Begin Data for this task

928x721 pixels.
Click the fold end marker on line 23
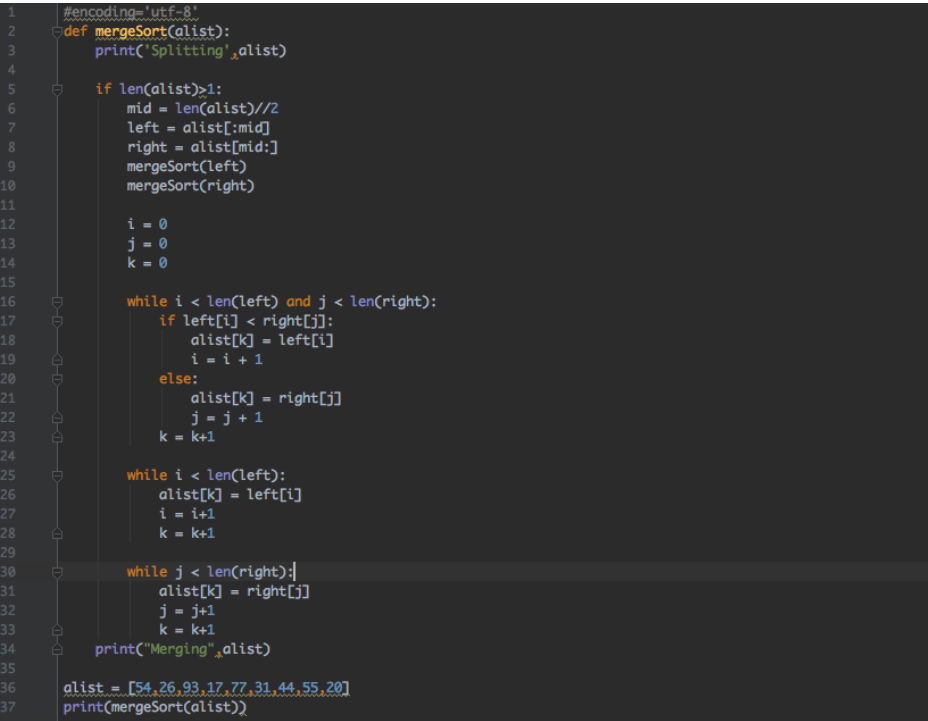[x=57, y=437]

End Data for this task
Begin Data for this task

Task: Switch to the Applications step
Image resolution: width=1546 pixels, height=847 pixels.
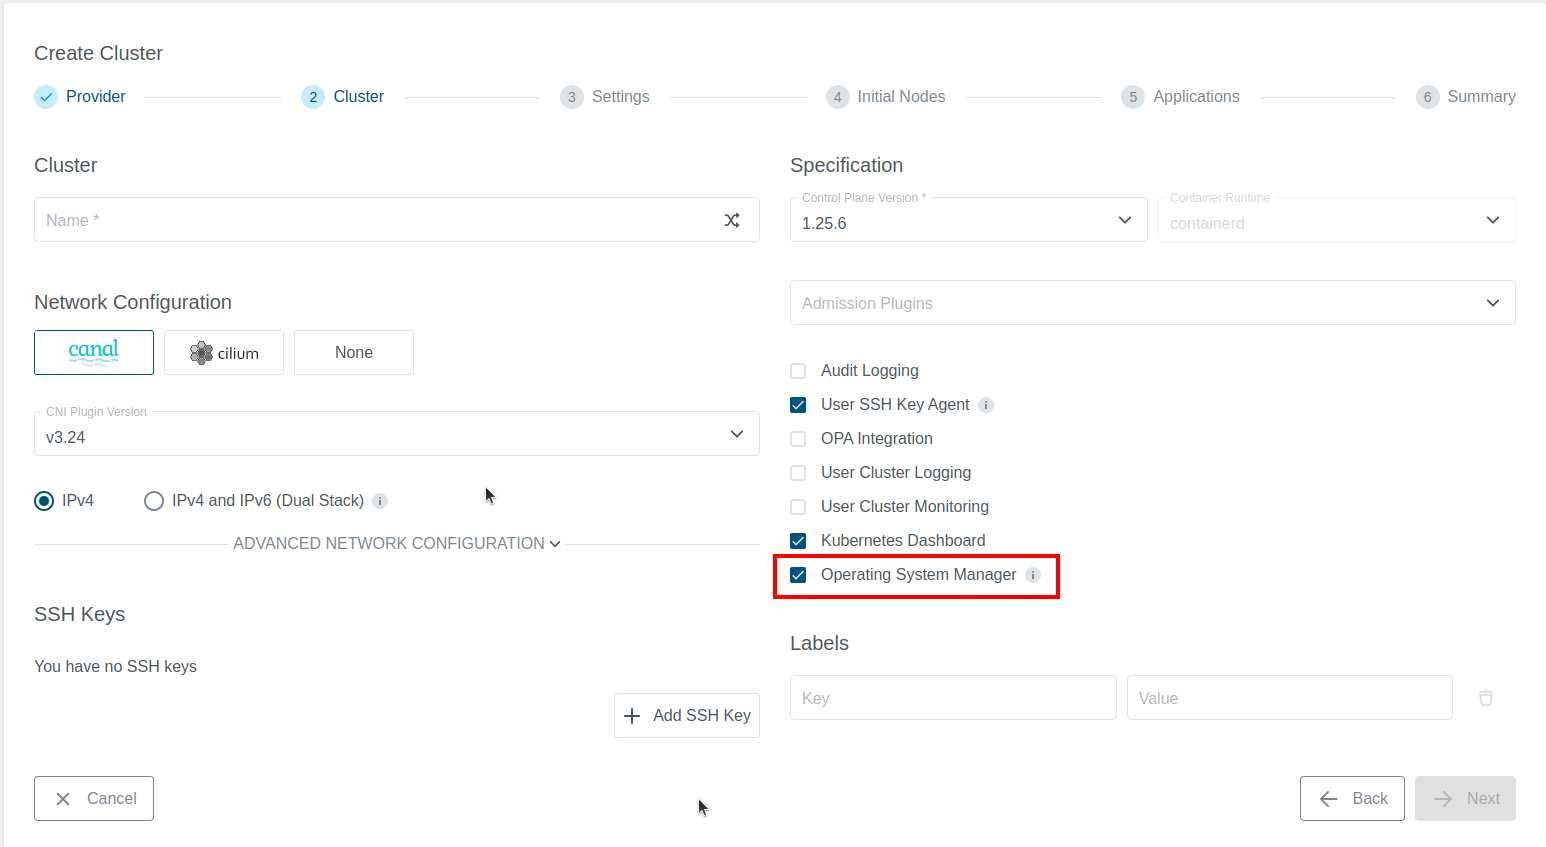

End Data for this task

# Goal of the exercise
Rewrite the entries as a numbered list, leaving out blank lines, covering only the lines from the one containing "Task: Switch to the Applications step" through the one containing "Image resolution: width=1546", inclusive.

# Complete output
1. Task: Switch to the Applications step
2. Image resolution: width=1546 pixels, height=847 pixels.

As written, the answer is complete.